Eventually the family got involved and bought a car. His sister learned to drive, and a year later she also taught S. After S moved out, she bought her own car on loan. Her mother helped with the down payment. “It’s been one of the most empowering feelings to be the person who hugs everyone or the person who goes out at night without continually looking over their shoulder,” she says. “It’s the most fantastic thing that has happened to me at 34.”
Vaishnavi Suresh is still recovering from the trauma of the second wave of Covid. She lost family members and her father was hospitalized for a month at a time when hospitals had no beds or oxygen cylinders. She was among those who had to get expensive drugs on Twitter. “It was then that I realized that I had no money to buy medicine,” she says. All the while, the freelance journalist continued to work but had no guarantees as to when she would be paid. “I couldn’t plan my finances and realized that this career wasn’t sustainable.” She continues to be a freelance journalist, but now works in a communications role for an environmental non-profit organization. “I caught Covid a few months ago and had to take two weeks off.
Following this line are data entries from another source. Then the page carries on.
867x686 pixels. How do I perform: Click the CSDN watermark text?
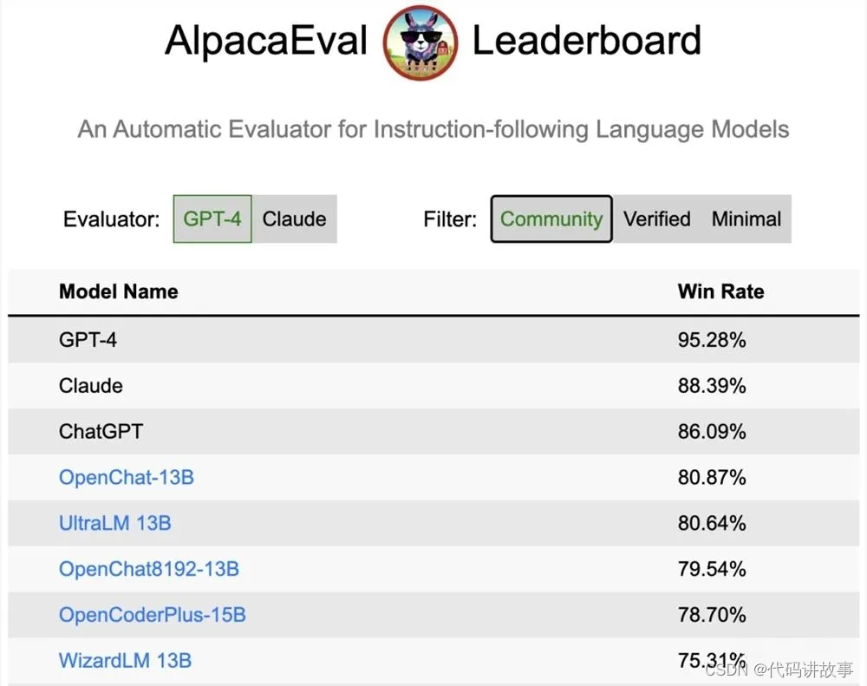779,670
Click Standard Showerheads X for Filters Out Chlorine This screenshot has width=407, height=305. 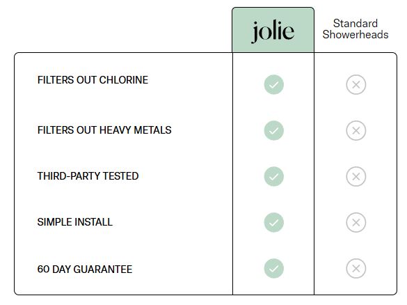pyautogui.click(x=356, y=84)
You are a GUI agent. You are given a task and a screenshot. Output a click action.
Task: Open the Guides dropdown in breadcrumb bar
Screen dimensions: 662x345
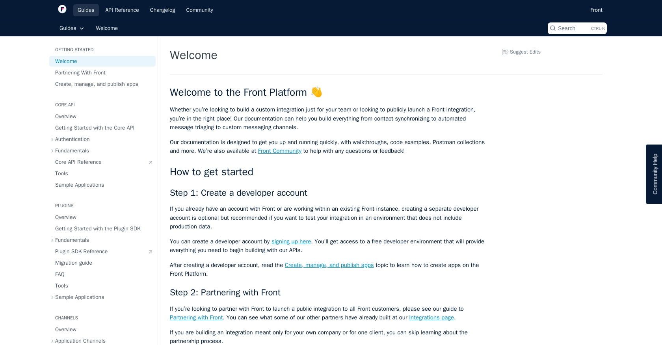pos(72,28)
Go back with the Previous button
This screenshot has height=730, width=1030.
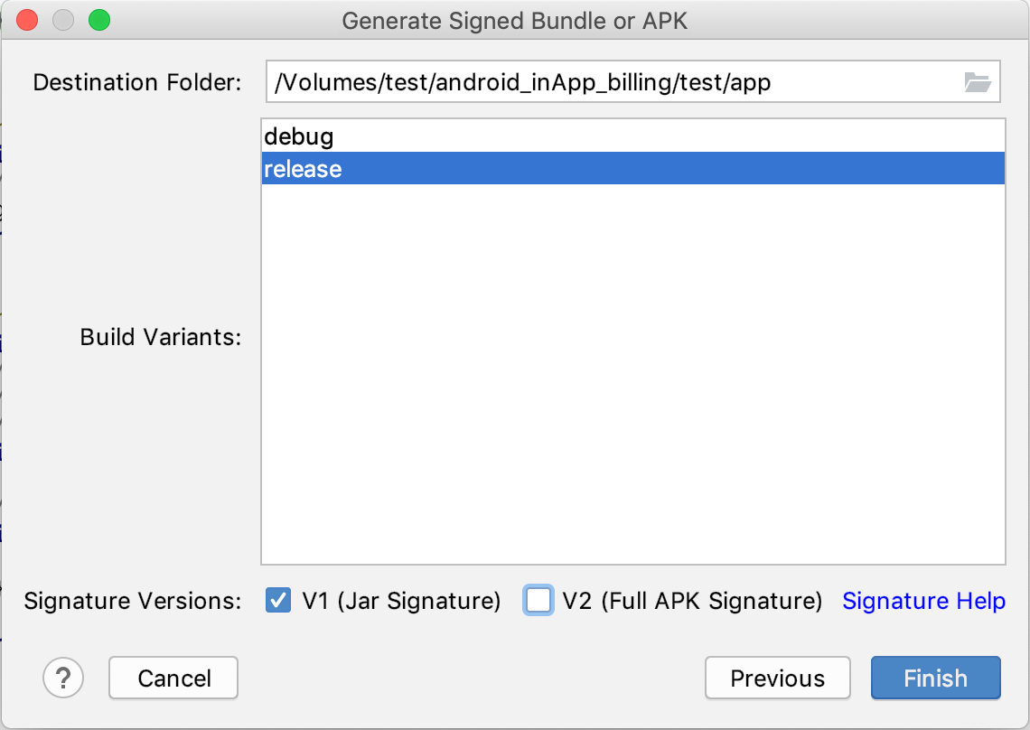[x=777, y=678]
Unlike my life as a freelancer, I still have a salary,” she says. “It was amazing.”
Suresh says his past and after lives are drastically different. “In my early twenties, I was living out of my suitcase, traveling the country, working on projects. I could afford it because there were no serious medical issues,” she says. “Now I I’m tired all the time. I have cats, I pay rent. I feel like I’ve lost part of my 20s to the pandemic. This is a time you’re supposed to understand this what you love to do. Instead, I spent it staying alive and keeping my family alive.